-- begin DOCUMENT SECTION --

Water Supply System Construction, 1895-1926

This treasure trove of 8,800 photographs documents the construction and early operation of the water supply distribution system throughout metropolitan Boston at the start of the 20th Century. The collection covers the:
- Wachusett Reservoir
- Wachusett Dam
- Wachusett Aqueduct
- Sudbury Reservoir
- Sudbury Dam
- Weston Aqueduct
- Weston Reservoir
- Associated pipe lines, pumping stations, reservoirs, and standpipes.
The images include homes, businesses, mills, town buildings, schools, churches, cemeteries, and railroad stations. About 50 different cities and towns, as well as several Boston neighborhood districts, can be seen in this collection. These pictures, mostly derived from 7,839 glass plate negatives, represent the Boston area’s drinking water system prior to the 1926-1940 expansion that culminated in the construction of the Quabbin Reservoir.
Click here for the Metropolitan Water Works Photograph Collection.
Once you are on the MWW Photo Collection page, there are a various ways to search the files:
- Browse by topic or by place (city/town) from the right
- Search by a word, or phrase. Be creative! Many more words are searchable than in browse by topic (note: land owner name most likely spelled with a 's, so if no result is found, try variations of the 's)
- After results appear, you can sort by date; and, if needed, change number of images per page
- Clicking on a single result, the top portion of the page will be the image and bottom portion the catalog record of the image. Click on the image, and a scale-able image appears.
Water System Plans

Associated with the MWW Photo Collection is a set of 72 Wachusett Reservoir land survey blueprints. These blueprints were annotated by the MWW engineers with the photo number of 1,432 real estate images. There are links on the survey page and the photo collection page to connect to each other. You can find the place of a picture from the photo collection on the survey, or vice versa:
- Search by MWW image number. That number can be found in the catalog record obtained by the instructions above. Look for either the accession number or identifier. The image number is the digits that follows "EN4.05/2630X" in the accession field; it is the same number, without the leading zeros and without the leading MWW, in the identifier field.
- Click on the image result, and in the catalog record below, verify that the image number is located on that blueprint sheet (image numbers are listed in the notes field).
- Click the blueprint image to enlarge. Scroll around to locate the image number, which are annotated in red ink.
Utilize two separate windows – one for the blueprints and the other for the photos – to compare the image to its location on the map!

-- end DOCUMENT SECTION --
-- begin INFORMATION SHOWN --

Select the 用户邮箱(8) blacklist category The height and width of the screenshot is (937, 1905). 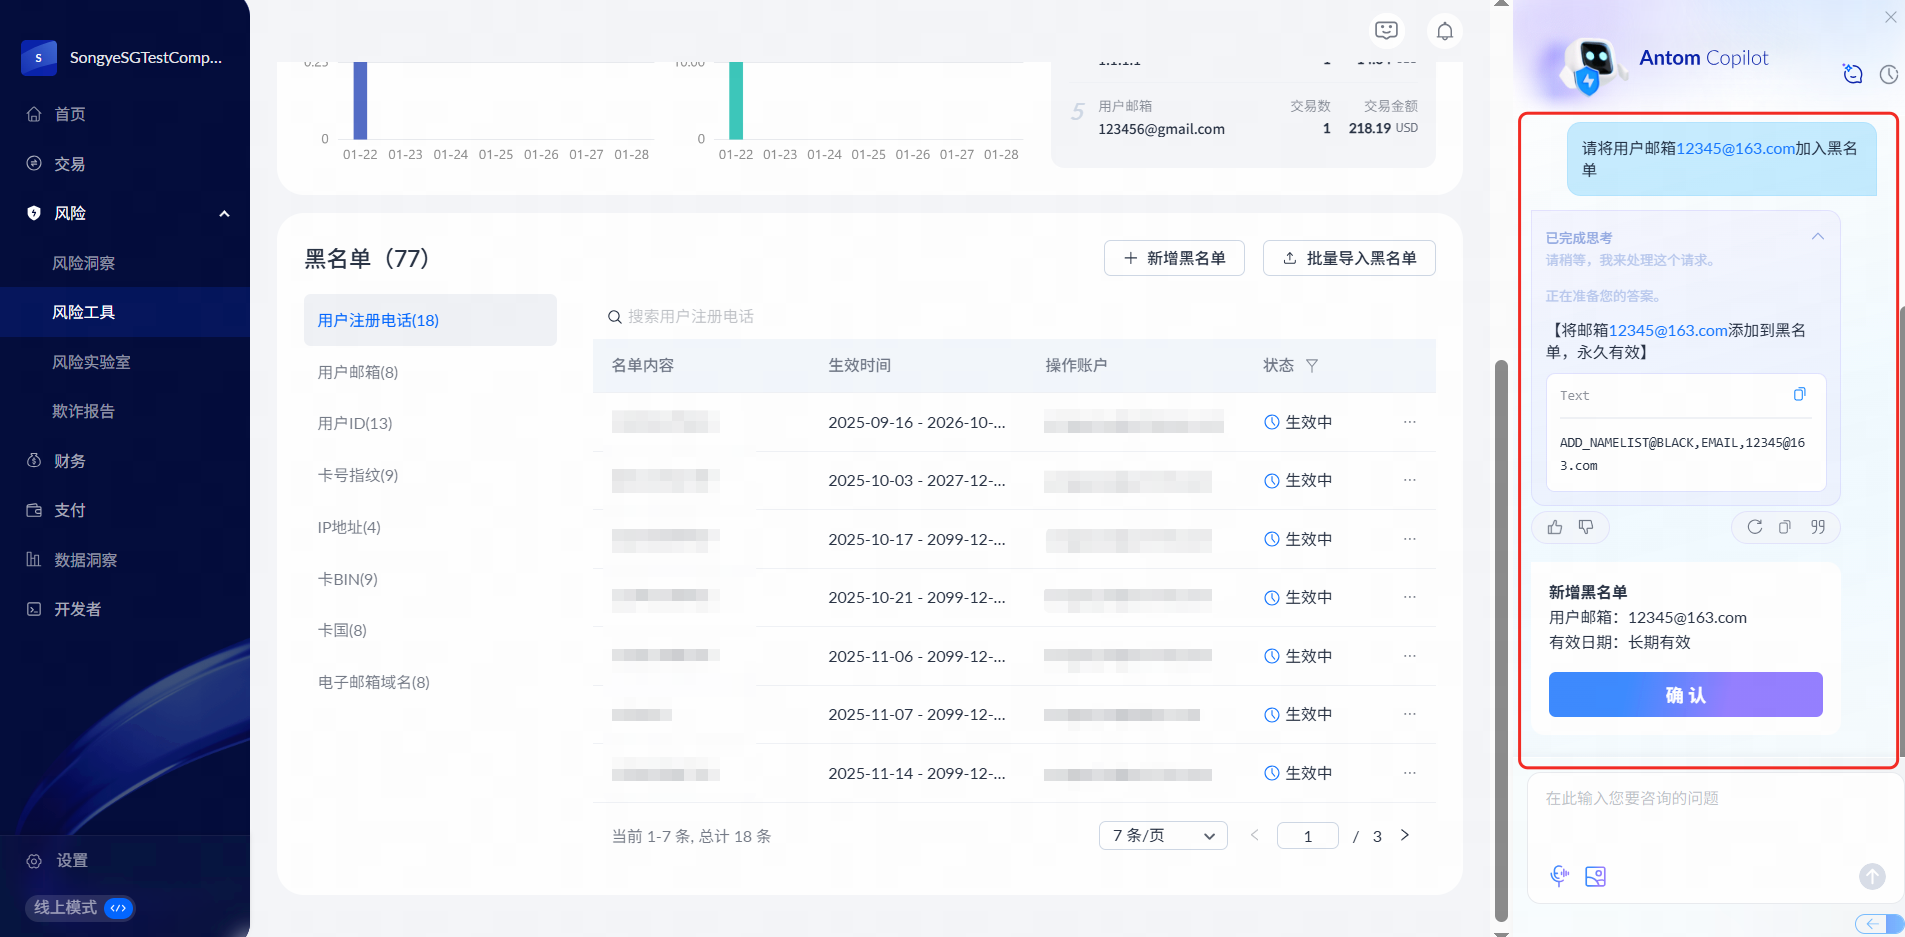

-- end INFORMATION SHOWN --

For each statement below, state yes or no according to whether it agrees with the text on Boston water supply system construction, and quote the deciding words of that text. (a) The collection holds 8,800 photographs. (b) The set of Wachusett Reservoir land survey blueprints numbers 1,432. (c) On the blueprints, image numbers are marked in red ink.

(a) Yes: "This treasure trove of 8,800 photographs documents the construction and early operation of the water supply distribution system throughout metropolitan Boston"
(b) No: "a set of 72 Wachusett Reservoir land survey blueprints"
(c) Yes: "annotated in red ink"